TASK OBJECTIVE: Exclude the pictures, then repeat the remaining data exactly.

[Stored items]

────────────────

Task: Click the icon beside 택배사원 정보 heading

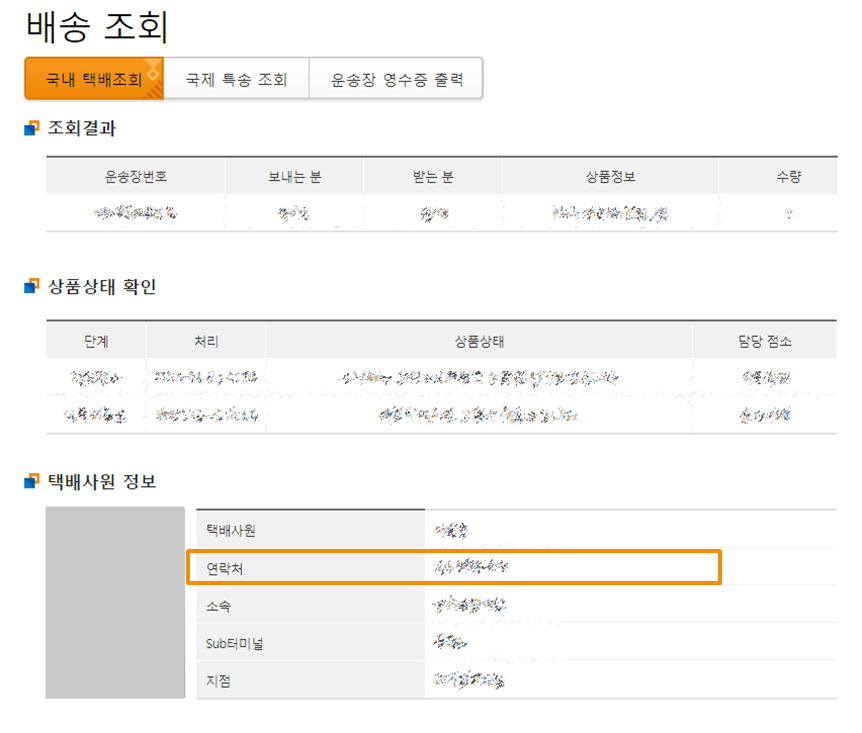Action: tap(32, 483)
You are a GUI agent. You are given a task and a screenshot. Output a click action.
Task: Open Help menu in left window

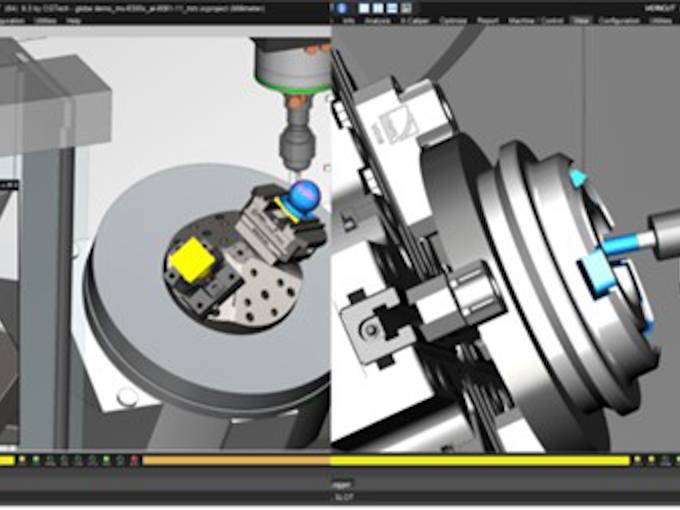tap(74, 19)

────────────────

PROBLEM SOLUTION:
Task: Click the icon beside 택배사원 정보 heading

Action: tap(32, 483)
You are a GUI agent. You are given a task and a screenshot. Output a click action.
Task: Open Help menu in left window

tap(74, 19)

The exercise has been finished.